# Converting Yelp Review Dataset to CSV Format

Cause the raw data is line by line json, we need to convert it into csv format.
Also because the dataset is large, we will make a sample of it at the end.

### Importing libraries

In [13]:
import csv
import json
import os

import pandas as pd
from tqdm import tqdm

## Constants

In [14]:
raw_file_path = "data/yelp_academic_dataset_review.json"
csv_file_path = "data/reviews.csv"
sample_csv_file_path = "data/reviews_sample.csv"

## File Information and Structure

In [15]:
file_size = os.path.getsize(raw_file_path)
file_size_gb = file_size / (1024**3)
print(f"File Size: {file_size_gb:.2f} GB")

print("File head:")
with open(raw_file_path, "r") as file:
    for _ in range(5):  # Read the first 5 lines
        print(file.readline().strip())

File Size: 4.98 GB
File head:
{"review_id":"KU_O5udG6zpxOg-VcAEodg","user_id":"mh_-eMZ6K5RLWhZyISBhwA","business_id":"XQfwVwDr-v0ZS3_CbbE5Xw","stars":3.0,"useful":0,"funny":0,"cool":0,"text":"If you decide to eat here, just be aware it is going to take about 2 hours from beginning to end.
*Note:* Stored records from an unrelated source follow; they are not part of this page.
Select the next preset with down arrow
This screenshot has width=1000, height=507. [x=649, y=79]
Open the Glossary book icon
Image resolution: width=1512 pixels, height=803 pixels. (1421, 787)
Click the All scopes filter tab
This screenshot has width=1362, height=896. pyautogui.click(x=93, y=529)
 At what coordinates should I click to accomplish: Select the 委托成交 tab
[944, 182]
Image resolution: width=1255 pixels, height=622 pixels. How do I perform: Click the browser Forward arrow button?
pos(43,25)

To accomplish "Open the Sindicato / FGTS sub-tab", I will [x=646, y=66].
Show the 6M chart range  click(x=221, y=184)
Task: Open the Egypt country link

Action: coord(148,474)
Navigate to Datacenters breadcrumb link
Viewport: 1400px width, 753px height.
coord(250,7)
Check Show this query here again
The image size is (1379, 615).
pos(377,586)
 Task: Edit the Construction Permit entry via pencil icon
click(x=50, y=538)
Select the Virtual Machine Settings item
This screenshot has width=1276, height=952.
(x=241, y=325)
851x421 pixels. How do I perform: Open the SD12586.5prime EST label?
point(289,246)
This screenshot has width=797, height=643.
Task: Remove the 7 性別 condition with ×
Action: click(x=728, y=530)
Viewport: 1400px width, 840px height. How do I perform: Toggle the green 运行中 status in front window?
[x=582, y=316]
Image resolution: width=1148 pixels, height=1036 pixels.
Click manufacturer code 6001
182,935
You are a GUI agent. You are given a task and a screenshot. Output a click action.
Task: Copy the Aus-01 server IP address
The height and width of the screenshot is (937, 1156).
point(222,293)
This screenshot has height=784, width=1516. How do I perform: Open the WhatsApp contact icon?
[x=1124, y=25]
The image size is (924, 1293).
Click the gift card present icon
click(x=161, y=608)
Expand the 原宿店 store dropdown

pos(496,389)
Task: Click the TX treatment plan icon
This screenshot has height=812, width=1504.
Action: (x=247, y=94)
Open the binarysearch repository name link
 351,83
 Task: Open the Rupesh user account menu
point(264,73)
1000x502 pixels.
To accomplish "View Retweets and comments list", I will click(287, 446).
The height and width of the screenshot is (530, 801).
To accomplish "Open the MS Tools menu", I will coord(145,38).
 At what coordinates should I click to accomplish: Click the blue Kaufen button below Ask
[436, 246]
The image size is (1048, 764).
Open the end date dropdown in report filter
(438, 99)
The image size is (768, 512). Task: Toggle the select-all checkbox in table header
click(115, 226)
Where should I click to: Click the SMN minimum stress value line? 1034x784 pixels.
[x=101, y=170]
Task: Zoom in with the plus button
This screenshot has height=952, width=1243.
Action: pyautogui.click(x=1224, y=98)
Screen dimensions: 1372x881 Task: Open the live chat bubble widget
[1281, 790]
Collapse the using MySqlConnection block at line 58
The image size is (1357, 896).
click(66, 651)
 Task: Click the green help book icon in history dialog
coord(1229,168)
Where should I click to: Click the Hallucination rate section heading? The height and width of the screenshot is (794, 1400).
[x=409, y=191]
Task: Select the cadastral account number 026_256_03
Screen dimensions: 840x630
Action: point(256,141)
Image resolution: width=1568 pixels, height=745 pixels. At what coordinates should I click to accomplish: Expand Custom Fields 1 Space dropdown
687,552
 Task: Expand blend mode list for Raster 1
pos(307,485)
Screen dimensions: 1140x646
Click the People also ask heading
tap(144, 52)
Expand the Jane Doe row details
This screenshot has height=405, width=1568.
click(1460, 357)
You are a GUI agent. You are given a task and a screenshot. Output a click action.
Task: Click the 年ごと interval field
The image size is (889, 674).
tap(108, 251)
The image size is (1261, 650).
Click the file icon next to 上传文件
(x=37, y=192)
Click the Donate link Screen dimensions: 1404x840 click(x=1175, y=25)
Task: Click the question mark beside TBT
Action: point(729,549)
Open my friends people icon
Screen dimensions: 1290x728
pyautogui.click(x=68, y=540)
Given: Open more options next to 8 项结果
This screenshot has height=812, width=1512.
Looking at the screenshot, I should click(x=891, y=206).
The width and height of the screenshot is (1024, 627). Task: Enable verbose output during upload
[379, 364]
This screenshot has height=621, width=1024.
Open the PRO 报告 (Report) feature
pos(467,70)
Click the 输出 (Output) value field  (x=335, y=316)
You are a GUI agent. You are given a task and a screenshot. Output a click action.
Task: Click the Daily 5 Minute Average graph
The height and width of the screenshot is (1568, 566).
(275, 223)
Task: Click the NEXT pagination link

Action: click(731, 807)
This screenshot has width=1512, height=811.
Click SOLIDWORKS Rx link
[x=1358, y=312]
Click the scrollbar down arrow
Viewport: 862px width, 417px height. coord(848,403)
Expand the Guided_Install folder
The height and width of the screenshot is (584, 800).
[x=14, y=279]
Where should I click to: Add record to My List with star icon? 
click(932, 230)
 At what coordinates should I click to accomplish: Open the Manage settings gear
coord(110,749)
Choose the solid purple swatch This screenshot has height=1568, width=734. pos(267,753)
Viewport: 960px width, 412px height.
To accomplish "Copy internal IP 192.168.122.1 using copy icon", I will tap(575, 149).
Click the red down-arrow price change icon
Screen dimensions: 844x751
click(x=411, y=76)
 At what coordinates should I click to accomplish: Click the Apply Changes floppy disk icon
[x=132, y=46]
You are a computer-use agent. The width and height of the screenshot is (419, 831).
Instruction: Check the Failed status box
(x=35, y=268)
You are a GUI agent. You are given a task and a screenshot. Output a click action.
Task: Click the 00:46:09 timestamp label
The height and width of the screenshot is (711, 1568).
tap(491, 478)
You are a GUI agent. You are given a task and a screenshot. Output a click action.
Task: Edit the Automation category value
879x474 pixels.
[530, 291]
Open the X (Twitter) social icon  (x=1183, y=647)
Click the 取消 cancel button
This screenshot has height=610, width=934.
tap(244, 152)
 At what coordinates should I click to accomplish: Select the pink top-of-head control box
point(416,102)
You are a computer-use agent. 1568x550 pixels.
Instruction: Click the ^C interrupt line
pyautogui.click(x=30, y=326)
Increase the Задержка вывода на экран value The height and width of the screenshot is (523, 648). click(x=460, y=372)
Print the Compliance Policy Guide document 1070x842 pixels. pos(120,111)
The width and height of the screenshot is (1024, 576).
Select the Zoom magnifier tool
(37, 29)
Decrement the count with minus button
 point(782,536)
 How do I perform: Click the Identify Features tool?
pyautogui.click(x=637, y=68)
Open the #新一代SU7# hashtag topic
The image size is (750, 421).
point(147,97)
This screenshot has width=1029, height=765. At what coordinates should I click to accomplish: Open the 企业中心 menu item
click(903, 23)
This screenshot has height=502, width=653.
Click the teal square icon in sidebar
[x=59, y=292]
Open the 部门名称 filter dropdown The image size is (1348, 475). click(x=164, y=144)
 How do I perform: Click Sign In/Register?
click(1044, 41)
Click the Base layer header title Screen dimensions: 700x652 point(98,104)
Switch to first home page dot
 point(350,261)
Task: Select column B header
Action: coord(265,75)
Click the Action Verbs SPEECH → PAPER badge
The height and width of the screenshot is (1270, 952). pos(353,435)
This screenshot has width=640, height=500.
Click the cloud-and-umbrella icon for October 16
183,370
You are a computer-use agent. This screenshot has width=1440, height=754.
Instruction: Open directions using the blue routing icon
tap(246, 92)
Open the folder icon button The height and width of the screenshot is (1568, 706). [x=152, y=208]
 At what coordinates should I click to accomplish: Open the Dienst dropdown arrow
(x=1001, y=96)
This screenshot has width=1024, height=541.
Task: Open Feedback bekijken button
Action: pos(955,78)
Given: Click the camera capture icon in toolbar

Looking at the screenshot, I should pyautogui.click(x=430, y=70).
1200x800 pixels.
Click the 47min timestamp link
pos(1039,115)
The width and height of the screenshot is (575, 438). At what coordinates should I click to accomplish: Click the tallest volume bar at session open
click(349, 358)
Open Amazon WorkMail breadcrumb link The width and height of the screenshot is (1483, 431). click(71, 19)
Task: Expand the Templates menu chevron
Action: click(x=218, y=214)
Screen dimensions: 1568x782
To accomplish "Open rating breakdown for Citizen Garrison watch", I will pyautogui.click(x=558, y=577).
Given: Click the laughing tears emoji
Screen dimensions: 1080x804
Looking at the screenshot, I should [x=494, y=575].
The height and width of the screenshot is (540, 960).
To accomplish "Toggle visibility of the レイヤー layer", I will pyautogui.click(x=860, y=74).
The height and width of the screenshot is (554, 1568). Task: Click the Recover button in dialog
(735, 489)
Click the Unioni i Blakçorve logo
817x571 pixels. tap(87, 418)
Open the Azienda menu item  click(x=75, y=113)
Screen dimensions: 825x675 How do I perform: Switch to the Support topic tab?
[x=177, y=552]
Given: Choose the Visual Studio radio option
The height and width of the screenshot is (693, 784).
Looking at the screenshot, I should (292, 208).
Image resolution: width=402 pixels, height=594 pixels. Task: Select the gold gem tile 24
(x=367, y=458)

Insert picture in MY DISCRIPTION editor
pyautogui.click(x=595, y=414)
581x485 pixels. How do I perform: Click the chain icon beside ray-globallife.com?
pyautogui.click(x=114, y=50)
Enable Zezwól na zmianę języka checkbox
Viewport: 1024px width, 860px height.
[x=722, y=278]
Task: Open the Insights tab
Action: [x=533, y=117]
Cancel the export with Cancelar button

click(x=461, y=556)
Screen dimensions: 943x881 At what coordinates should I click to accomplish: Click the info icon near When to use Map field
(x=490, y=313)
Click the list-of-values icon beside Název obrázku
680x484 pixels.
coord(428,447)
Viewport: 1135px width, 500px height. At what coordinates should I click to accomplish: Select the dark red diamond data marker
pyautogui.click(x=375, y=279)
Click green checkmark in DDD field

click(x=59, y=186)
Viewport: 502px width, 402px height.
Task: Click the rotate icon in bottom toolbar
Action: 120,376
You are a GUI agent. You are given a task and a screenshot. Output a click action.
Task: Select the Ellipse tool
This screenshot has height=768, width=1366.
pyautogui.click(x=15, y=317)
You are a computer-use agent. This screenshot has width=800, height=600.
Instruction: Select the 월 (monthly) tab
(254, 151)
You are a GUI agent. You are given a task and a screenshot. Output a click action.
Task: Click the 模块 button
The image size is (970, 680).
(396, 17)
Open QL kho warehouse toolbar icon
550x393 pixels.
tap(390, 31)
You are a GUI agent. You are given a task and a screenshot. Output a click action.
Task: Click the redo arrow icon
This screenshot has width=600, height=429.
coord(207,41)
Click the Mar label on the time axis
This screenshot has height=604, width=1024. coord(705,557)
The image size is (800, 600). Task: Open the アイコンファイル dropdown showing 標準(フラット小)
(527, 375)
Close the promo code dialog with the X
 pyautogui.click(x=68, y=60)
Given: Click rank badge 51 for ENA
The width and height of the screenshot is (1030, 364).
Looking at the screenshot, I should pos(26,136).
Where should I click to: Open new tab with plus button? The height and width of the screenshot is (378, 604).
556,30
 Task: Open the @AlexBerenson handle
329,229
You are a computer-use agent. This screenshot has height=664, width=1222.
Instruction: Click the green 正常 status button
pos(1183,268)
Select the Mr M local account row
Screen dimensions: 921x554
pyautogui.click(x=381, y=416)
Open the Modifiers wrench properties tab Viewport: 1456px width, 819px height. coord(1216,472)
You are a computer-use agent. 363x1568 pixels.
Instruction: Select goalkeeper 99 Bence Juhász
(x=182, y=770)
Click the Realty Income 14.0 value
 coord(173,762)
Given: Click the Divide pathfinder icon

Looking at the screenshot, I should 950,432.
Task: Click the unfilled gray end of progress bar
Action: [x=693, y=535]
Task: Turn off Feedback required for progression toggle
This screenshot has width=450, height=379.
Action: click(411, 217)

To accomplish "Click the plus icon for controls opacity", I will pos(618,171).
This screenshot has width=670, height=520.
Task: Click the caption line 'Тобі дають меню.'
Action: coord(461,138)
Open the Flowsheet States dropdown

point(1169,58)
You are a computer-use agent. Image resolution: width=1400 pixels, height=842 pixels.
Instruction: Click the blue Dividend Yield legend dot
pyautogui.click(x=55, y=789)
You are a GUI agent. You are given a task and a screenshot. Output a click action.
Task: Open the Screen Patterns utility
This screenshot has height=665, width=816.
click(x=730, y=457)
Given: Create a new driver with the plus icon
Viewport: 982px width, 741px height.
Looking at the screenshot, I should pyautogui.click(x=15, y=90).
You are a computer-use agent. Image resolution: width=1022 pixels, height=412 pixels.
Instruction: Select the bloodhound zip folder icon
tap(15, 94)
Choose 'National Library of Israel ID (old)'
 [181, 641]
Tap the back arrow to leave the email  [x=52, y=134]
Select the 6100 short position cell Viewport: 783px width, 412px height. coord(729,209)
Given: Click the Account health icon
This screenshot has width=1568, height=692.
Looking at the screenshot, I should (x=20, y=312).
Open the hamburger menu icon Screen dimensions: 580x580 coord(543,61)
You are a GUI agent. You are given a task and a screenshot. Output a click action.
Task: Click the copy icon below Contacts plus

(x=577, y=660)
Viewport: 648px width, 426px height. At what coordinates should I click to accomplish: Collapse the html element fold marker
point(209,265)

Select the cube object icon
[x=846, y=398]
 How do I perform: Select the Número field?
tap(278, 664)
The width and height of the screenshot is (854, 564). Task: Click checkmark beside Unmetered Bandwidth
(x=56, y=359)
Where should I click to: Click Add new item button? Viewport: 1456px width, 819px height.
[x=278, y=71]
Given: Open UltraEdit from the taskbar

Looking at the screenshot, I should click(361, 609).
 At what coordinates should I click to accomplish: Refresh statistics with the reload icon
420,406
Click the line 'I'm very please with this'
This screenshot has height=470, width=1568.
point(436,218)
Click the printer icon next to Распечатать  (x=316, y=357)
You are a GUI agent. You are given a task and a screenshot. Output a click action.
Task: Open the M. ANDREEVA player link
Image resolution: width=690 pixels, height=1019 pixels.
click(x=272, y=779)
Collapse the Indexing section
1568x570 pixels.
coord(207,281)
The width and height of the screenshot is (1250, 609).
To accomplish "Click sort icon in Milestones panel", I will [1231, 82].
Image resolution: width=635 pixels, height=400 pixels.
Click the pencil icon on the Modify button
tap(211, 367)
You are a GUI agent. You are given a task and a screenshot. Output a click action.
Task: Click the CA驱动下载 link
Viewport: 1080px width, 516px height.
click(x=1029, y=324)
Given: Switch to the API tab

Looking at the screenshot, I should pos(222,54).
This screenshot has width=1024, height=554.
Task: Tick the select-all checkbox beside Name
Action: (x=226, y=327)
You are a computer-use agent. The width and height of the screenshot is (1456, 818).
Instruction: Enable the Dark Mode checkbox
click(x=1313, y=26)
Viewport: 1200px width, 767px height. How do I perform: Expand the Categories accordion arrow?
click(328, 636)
We have tried it multiple times, because I want to like it! I have been to it's other locations in NJ and never had a bad experience. \n\nThe food is good, but it takes a very long time to come out. The waitstaff is very young, but usually pleasant. We have just had too many experiences where we spent way too long waiting. We usually opt for another diner or restaurant on the weekends, in order to be done quicker.","date":"2018-07-07 22:09:11"}
{"review_id":"BiTunyQ73aT9WBnpR9DZGw","user_id":"OyoGAe7OKpv6SyGZT5g77Q","business_id":"7ATYjTIgM3jUlt4UM3IypQ","stars":5.0,"useful":1,"funny":0,"cool":1,"text":"I've taken a lot of spin classes over the years, and nothing compares to the classes at Body Cycle.

## Reading the raw data

In [16]:
%%time
with open(raw_file_path, "r") as file:
    data = []
    for line in tqdm(file, desc="Reading lines"):
        data.append(json.loads(line))

Reading lines: 6990280it [00:24, 286092.96it/s]


CPU times: user 19 s, sys: 3.22 s, total: 22.2 s
Wall time: 24.5 s


## Saving to CSV

In [17]:
with open(csv_file_path, "w", newline="", encoding="utf-8") as csvfile:
    fieldnames = data[0].keys()
    writer = csv.DictWriter(csvfile, fieldnames=fieldnames)

    writer.writeheader()
    for row in tqdm(data, desc="Writing rows"):
        writer.writerow(row)

Writing rows: 100%|██████████| 6990280/6990280 [02:12<00:00, 52669.34it/s]


## Loading into DataFrame

In [18]:
df = pd.read_csv(csv_file_path, low_memory=True)
print(f"DataFrame shape: {df.shape}")

DataFrame shape: (6990280, 9)


## Sampling the dataset to reduce size

In [22]:
sample_df = df.sample(frac=0.1, random_state=42)  # Taking a 10% sample
print(f"Sample DataFrame shape: {sample_df.shape}")

Sample DataFrame shape: (69903, 9)


## Saving the sample DataFrame to CSV

In [24]:
sample_df.to_csv(sample_csv_file_path, index=False)